Evaluating Chunking Strategies For Retrieval-Augmented Generation in Oil and Gas Enterprise Documents
This addresses document retrieval quality for oil and gas enterprises using RAG, though it's incremental as it compares existing chunking methods on new domain data.
The paper evaluated four document chunking strategies for Retrieval-Augmented Generation (RAG) using oil and gas enterprise documents, finding that structure-aware chunking achieved higher retrieval effectiveness with lower computational costs, but all methods performed poorly on visual/spatial documents like piping and instrumentation diagrams.

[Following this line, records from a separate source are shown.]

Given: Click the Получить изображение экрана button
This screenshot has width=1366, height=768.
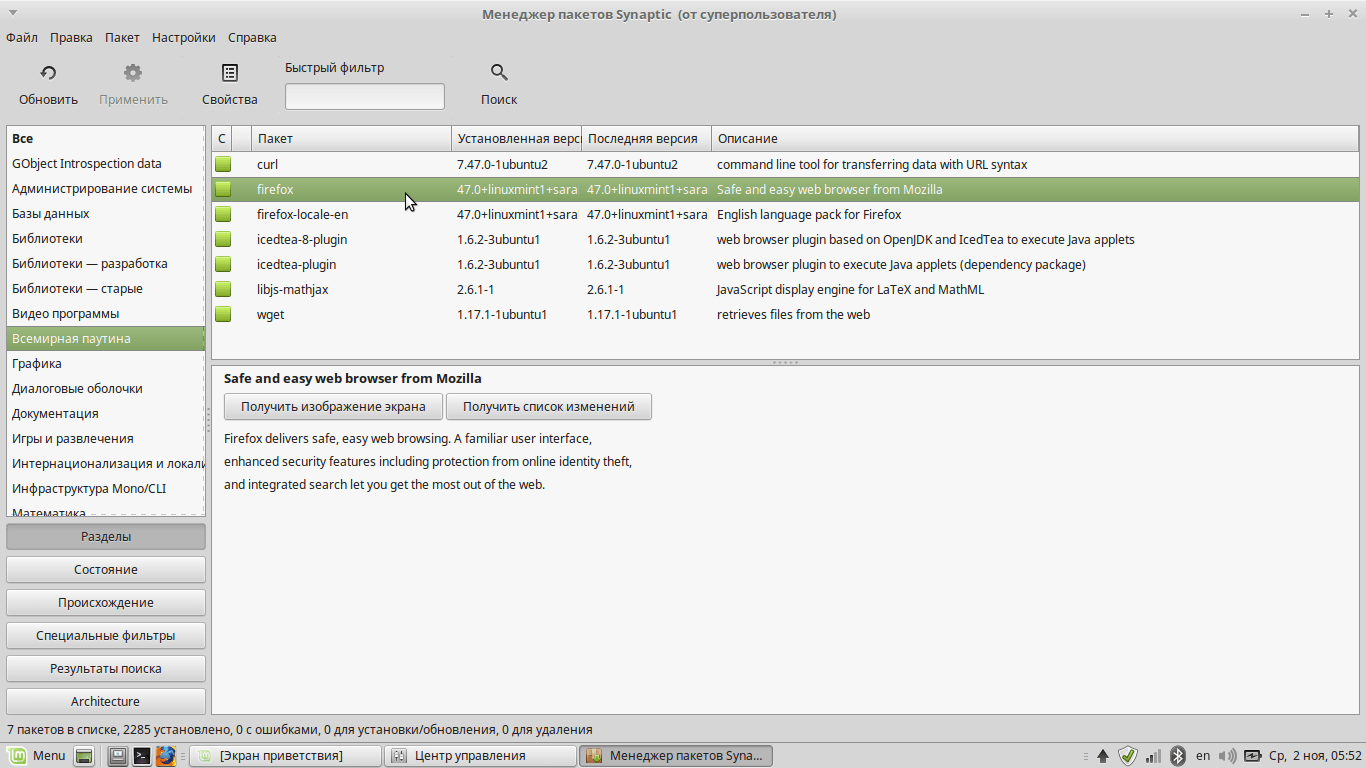Looking at the screenshot, I should tap(333, 406).
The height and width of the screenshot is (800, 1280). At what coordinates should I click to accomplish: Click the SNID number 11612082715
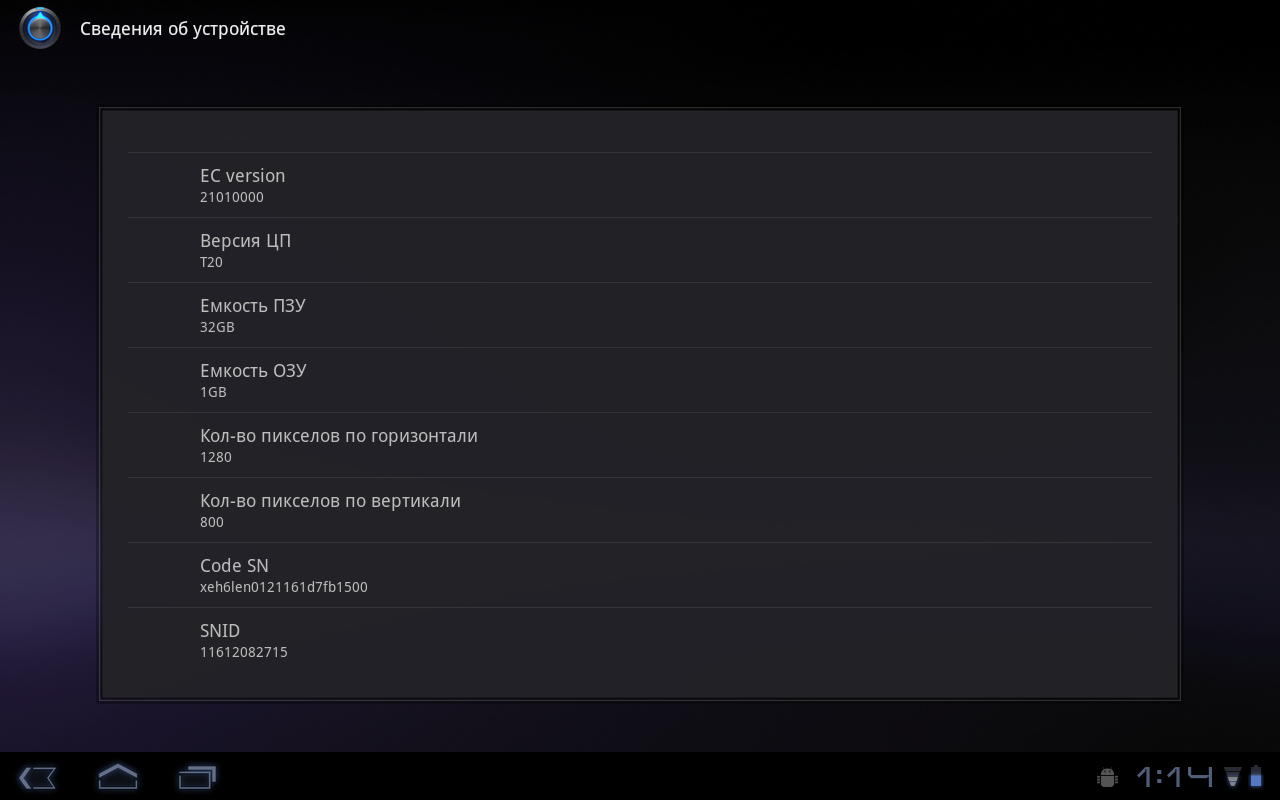click(x=244, y=652)
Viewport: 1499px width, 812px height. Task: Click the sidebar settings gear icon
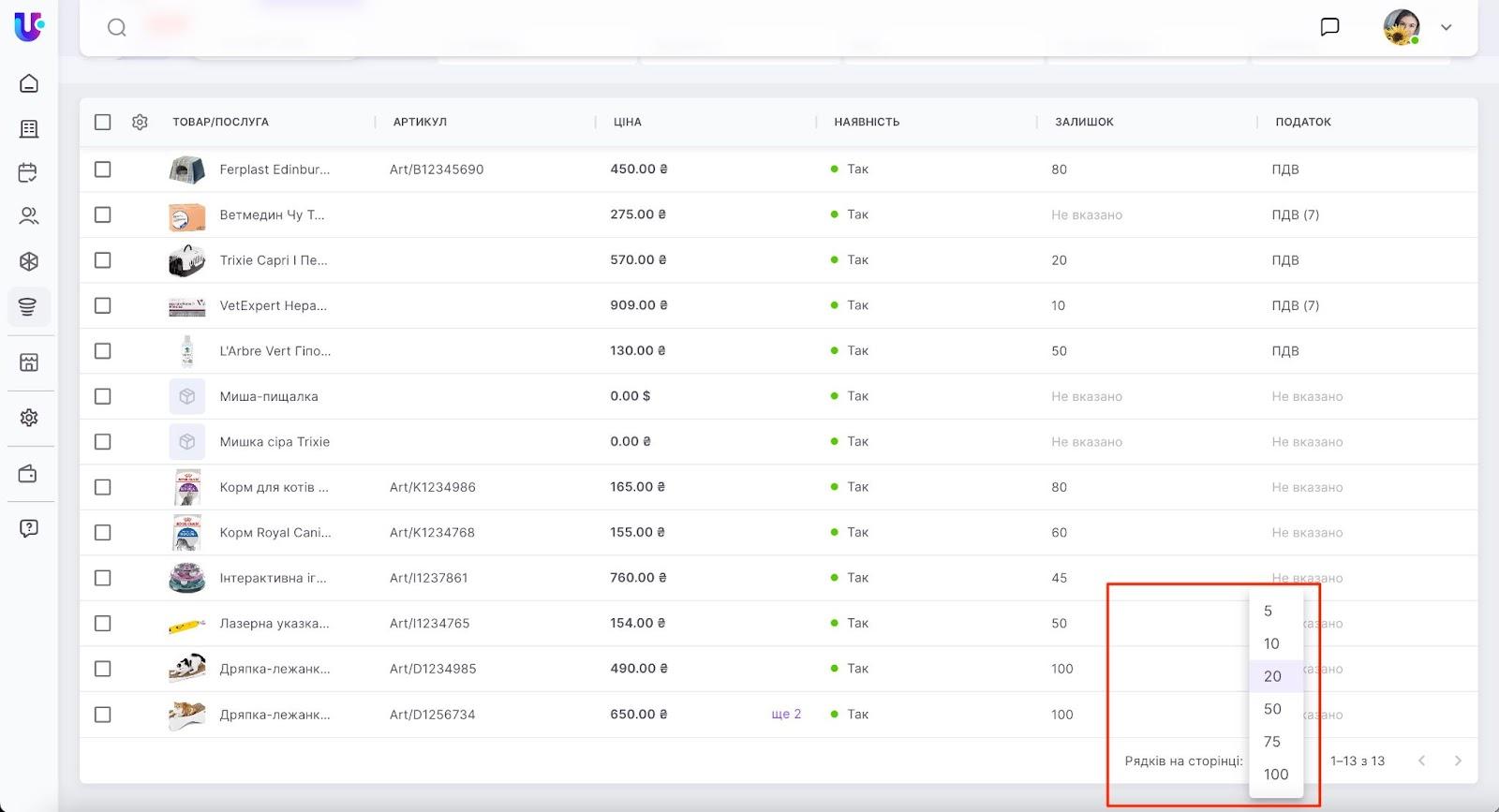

Retrieval-Augmented Generation (RAG) has emerged as a framework to address the constraints of Large Language Models (LLMs). Yet, its effectiveness fundamentally hinges on document chunking - an often-overlooked determinant of its quality. This paper presents an empirical study quantifying performance differences across four chunking strategies: fixed-size sliding window, recursive, breakpoint-based semantic, and structure-aware. We evaluated these methods using a proprietary corpus of oil and gas enterprise documents, including text-heavy manuals, table-heavy specifications, and piping and instrumentation diagrams (P and IDs). Our findings show that structure-aware chunking yields higher overall retrieval effectiveness, particularly in top-K metrics, and incurs significantly lower computational costs than semantic or baseline strategies. Crucially, all four methods demonstrated limited effectiveness on P and IDs, underscoring a core limitation of purely text-based RAG within visually and spatially encoded documents. We conclude that while explicit structure preservation is essential for specialised domains, future work must integrate multimodal models to overcome current limitations.